OpenTox Virtual Conference 2021 Session 11
Using a combination of quantitative and censored data for QSAR modeling of hERG inhibitory constants
Kiril Lanevskij1*, Remigijus Didziapetris1, Andrius Sazonovas1, Karim Kassam2
- VšĮ “Aukštieji algoritmai”, A. Mickevičiaus 29, LT-08117 Vilnius, Lithuania
- ACD/Labs, Inc., 8 King Street East, Suite 107, Toronto, Ontario, M5C 1B5, Canada
Recently , we have published a large (> 6600 entries) compilation of literature data on patch-clamp and radioligand displacement measurements of hERG inhibitory potential of drug-like compounds and used these data to build a probabilistic classification model based on a minimal set of readily interpretable physicochemical descriptors (LogP, pKa, molecular size, and topology). However, this and the majority of other hERG inhibition models published so far have an inherent limitation in their qualitative nature – they can only classify compounds as inhibitors/non-inhibitors but cannot provide any insight on the quantitative inhibition characteristics. The choice of the binary endpoint is mostly related to the lack of quantitative data directly suitable for modeling, since many experimental studies only perform precise determination of IC50 or Ki values for a limited range of activities near the practical classification threshold (around 10 µM), and report other results in a semi-quantitative manner as left- or right-censored data points (i.e., open-ended intervals, such as IC50 > 30 µM).
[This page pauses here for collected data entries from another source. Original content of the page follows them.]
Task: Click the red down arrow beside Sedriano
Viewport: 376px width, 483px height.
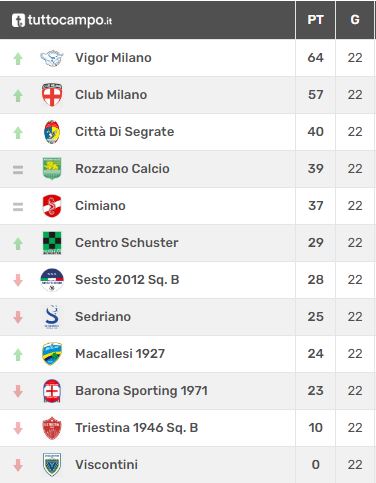Action: click(18, 317)
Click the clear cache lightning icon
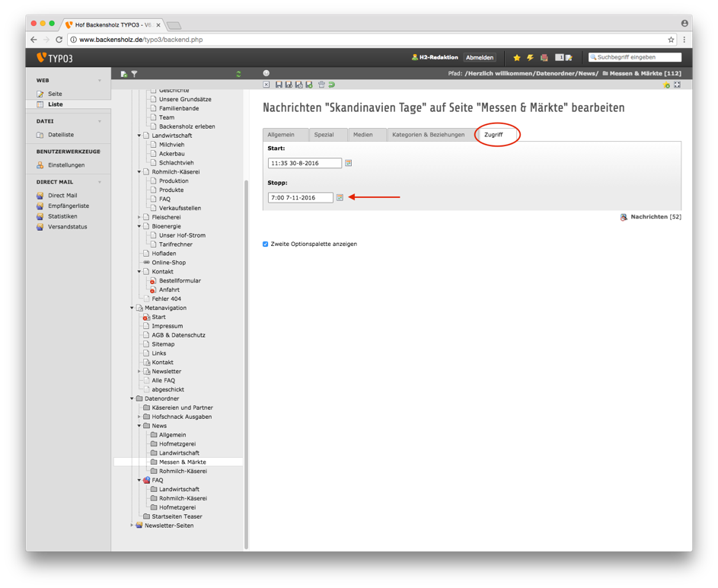 click(530, 57)
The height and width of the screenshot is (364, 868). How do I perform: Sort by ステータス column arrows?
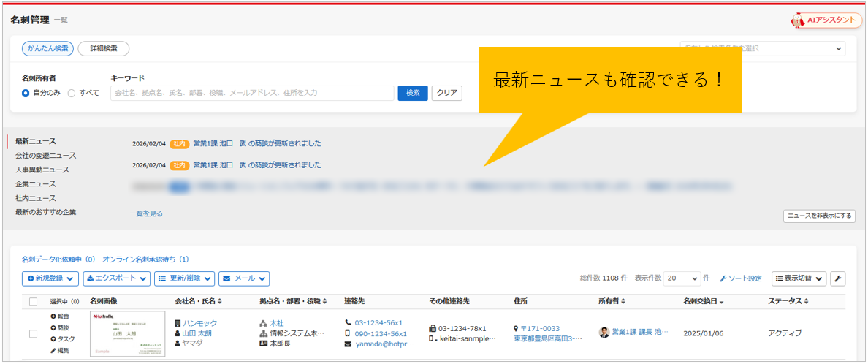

Here we present preliminary results of a follow-up work aiming to deal with this issue and use both fully quantitative and censored data for modeling. The new models have been developed using the same Gradient Boosting Machine (GBM) statistical method as before, but with the target endpoint set to pIC50, and a custom optimization function adapted for censored regression objective. When the resulting pIC50 predictions are converted to binary classification at 10 µM threshold, they allow classifying the external validation set compounds with >75% overall accuracy, consistently outperforming the analogous logistic models by a few percentage points and achieving a better balance between sensitivity and specificity metrics. Most importantly, the output of the new models is not just a probability of significant inhibition, but a quantitative estimate of the actual IC50 value, allowing the user not only to discern potential hERG inhibitors from non-inhibitors but also to rank the compounds by their inhibitory potential.
 Didziapetris R & Lanevskij K. J Comput Aided Mol Des. 2016 Dec;30(12):1175-1188.